In both cases, the aircraft’s stock Pratt & Whitney Canada PT6 turbine engines are replaced with Magnix electric motors.

“Our mission is to develop the safest advanced air mobility service for both urban and regional routes and Dovetail’s practical approach to zero-emission aviation is well-aligned with that,” says MintAir founder and chief executive Eugene Choi.

“Dovetail’s converted electric aircraft is appealing as a cost-effective workhorse for the regional air transport market.”

Separately, Dovetail has selected US-based Mobius Energy to supply the battery packs for its conversion projects.

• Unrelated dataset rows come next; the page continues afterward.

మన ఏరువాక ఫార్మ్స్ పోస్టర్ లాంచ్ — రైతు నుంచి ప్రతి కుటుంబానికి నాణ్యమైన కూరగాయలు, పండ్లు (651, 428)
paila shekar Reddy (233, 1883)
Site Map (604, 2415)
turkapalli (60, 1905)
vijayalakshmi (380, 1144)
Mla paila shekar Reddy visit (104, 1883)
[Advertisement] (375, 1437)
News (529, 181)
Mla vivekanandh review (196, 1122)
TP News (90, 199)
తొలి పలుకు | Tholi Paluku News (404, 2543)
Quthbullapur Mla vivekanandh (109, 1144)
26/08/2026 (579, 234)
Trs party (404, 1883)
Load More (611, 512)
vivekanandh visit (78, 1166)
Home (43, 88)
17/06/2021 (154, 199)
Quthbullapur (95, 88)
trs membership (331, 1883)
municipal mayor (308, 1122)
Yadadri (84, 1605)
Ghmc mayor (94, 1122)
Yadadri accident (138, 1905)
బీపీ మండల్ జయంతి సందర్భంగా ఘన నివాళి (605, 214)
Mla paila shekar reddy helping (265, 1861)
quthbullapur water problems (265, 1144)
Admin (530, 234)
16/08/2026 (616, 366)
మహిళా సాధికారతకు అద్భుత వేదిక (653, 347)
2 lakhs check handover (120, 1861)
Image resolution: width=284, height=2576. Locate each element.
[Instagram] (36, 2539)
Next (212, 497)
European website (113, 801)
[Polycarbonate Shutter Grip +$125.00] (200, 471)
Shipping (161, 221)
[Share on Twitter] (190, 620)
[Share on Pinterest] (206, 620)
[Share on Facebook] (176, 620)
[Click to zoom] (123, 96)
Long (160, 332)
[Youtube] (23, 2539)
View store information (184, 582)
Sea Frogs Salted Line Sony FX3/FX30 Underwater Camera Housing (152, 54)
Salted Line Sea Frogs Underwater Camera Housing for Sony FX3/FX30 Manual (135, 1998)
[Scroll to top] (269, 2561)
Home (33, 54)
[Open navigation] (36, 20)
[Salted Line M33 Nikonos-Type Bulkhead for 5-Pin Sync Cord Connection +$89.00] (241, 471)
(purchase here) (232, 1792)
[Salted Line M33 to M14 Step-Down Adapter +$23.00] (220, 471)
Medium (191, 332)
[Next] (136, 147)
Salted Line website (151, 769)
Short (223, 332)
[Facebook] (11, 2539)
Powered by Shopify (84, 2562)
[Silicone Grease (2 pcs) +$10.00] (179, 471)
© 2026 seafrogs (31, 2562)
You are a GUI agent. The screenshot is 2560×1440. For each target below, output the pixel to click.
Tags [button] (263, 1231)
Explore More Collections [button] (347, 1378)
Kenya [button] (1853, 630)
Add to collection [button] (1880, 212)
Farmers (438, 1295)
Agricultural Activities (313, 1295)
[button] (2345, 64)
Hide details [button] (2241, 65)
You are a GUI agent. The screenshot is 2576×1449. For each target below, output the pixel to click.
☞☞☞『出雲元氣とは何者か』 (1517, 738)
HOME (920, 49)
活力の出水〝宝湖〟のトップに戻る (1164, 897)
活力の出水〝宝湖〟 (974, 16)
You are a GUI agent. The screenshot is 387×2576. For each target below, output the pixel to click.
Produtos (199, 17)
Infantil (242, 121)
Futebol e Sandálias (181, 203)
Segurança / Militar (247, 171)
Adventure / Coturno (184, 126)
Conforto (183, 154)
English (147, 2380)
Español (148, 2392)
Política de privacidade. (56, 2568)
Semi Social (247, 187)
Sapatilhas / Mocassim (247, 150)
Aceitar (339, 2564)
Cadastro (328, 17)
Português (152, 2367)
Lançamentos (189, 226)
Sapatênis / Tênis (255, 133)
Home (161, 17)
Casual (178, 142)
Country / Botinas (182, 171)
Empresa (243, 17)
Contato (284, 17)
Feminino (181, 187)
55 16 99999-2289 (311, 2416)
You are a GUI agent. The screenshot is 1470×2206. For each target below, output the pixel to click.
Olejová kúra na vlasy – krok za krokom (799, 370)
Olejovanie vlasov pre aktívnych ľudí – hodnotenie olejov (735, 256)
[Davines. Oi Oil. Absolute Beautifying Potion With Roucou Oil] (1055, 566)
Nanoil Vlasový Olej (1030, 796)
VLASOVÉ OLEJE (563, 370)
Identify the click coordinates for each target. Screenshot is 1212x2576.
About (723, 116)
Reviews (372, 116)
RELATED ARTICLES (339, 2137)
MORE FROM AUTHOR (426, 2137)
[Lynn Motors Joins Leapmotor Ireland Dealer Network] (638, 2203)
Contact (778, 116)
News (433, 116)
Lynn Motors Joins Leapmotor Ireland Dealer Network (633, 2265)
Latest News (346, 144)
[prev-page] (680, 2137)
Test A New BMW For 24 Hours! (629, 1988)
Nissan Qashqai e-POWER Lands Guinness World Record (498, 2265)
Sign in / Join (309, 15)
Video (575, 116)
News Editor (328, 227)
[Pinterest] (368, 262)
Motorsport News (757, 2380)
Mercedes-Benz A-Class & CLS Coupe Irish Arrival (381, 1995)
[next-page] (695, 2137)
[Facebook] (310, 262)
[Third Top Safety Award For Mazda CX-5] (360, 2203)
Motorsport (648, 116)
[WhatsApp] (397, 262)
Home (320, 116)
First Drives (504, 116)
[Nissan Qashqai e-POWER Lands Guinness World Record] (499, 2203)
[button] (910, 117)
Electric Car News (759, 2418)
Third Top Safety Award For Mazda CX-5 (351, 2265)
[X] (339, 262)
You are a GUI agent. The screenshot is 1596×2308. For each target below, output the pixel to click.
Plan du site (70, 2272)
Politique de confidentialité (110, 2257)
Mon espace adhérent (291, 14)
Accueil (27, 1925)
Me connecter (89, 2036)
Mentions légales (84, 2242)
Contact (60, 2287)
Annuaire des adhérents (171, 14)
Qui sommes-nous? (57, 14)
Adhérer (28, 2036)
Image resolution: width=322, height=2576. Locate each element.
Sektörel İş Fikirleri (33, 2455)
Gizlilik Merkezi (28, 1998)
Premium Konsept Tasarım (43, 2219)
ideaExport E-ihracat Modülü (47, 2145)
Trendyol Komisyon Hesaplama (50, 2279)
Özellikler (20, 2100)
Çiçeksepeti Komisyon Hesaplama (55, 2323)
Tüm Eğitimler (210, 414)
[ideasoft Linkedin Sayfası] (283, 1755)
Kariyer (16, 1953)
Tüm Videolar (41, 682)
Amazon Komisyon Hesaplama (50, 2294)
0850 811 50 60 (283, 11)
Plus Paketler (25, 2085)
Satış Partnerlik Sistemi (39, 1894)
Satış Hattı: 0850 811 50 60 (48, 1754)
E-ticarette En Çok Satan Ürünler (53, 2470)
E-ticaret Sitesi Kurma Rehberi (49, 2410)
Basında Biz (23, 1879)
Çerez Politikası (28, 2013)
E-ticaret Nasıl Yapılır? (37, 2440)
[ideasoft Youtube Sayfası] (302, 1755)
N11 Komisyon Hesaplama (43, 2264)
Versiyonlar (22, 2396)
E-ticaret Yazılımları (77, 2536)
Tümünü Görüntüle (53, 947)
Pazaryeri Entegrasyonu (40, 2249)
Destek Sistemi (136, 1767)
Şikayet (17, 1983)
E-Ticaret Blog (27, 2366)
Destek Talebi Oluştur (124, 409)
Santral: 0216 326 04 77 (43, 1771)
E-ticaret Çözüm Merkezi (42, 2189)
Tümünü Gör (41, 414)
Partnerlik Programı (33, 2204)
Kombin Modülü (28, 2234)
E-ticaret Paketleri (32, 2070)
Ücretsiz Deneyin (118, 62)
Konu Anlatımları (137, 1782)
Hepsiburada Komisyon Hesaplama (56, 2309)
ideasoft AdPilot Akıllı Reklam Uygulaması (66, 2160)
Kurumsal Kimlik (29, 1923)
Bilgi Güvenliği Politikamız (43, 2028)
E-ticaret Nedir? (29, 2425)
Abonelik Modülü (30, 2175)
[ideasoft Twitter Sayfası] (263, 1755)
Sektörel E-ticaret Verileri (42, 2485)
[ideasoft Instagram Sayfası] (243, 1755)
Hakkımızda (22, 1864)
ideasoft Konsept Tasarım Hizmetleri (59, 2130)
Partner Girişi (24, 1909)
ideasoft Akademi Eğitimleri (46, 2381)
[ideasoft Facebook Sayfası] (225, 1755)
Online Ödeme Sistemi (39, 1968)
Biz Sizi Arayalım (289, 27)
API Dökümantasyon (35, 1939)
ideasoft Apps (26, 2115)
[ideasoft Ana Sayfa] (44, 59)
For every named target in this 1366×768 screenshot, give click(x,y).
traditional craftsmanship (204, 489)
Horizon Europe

MintAir and Mobius share a number of links, not least that chief executive Choi and chief strategy officer Jongwon Park hold the same positions at the battery firm.

The pair are also working together in a consortium to bring the Skyworks Aeronautics’ eHAWK electric-powered gyrodyne to the South Korean market and are jointly developing a mobile charging station for vertiport applications.

Dovetail – a joint venture between Spain’s Dante Aeronautical and Australian firm Sydney Aviation Holdings – aims to obtain supplemental type certification for the Caravan conversion by 2025.

It has now amassed a total of 65 commitments from customers including lessor Monte and Australian regional carrier Rex.